* **EXERCISE AIM**: Look through the records below for the line with "953x659 pixels.". Return that line and each one after it up to and including the line with "You are a computer-use agent. The", exactly.

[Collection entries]
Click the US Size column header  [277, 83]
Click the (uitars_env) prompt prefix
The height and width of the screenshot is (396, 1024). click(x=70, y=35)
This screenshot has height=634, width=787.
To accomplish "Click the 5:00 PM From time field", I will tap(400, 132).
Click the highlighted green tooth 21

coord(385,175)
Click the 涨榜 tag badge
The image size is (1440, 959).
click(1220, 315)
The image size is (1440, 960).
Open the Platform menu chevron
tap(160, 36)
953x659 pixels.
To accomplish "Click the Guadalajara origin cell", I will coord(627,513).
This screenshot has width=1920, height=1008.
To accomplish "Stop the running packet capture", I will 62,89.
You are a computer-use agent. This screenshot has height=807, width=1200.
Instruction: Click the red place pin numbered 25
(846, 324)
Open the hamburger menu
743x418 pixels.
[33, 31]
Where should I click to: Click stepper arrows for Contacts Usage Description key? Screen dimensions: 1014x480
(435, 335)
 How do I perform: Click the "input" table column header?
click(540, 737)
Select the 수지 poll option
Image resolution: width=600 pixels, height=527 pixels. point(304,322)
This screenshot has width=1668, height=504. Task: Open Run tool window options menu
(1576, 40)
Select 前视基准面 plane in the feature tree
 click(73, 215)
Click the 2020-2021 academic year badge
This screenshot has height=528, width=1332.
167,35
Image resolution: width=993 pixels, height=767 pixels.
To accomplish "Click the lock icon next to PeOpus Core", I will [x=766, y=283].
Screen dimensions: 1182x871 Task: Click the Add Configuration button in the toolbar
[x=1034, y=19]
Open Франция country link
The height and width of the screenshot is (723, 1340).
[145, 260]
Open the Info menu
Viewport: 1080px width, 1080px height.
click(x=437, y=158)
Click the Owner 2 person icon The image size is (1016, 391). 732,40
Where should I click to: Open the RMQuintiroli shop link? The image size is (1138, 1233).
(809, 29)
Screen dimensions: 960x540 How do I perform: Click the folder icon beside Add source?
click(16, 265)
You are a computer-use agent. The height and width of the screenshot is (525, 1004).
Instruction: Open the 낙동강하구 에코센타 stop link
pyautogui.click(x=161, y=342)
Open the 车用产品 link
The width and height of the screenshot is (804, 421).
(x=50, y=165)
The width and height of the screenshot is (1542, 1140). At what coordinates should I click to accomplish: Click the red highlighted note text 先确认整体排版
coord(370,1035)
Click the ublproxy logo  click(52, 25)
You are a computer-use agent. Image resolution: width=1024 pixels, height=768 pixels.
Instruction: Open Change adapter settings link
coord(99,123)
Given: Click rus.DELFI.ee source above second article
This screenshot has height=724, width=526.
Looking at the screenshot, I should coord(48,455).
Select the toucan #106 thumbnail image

* **SOLUTION FOR THIS PROBLEM**:
953x659 pixels.
To accomplish "Click the Guadalajara origin cell", I will coord(627,513).
This screenshot has width=1920, height=1008.
To accomplish "Stop the running packet capture", I will 62,89.
You are a computer-use agent. This screenshot has height=807, width=1200.
Instruction: Click the red place pin numbered 25
(846, 324)
Open the hamburger menu
743x418 pixels.
[33, 31]
Where should I click to: Click stepper arrows for Contacts Usage Description key? Screen dimensions: 1014x480
(435, 335)
 How do I perform: Click the "input" table column header?
click(540, 737)
Select the 수지 poll option
Image resolution: width=600 pixels, height=527 pixels. point(304,322)
This screenshot has width=1668, height=504. Task: Open Run tool window options menu
(1576, 40)
Select 前视基准面 plane in the feature tree
 click(73, 215)
Click the 2020-2021 academic year badge
This screenshot has height=528, width=1332.
167,35
Image resolution: width=993 pixels, height=767 pixels.
To accomplish "Click the lock icon next to PeOpus Core", I will [x=766, y=283].
Screen dimensions: 1182x871 Task: Click the Add Configuration button in the toolbar
[x=1034, y=19]
Open Франция country link
The height and width of the screenshot is (723, 1340).
[145, 260]
Open the Info menu
Viewport: 1080px width, 1080px height.
click(x=437, y=158)
Click the Owner 2 person icon The image size is (1016, 391). 732,40
Where should I click to: Open the RMQuintiroli shop link? The image size is (1138, 1233).
(809, 29)
Screen dimensions: 960x540 How do I perform: Click the folder icon beside Add source?
click(16, 265)
You are a computer-use agent. The height and width of the screenshot is (525, 1004).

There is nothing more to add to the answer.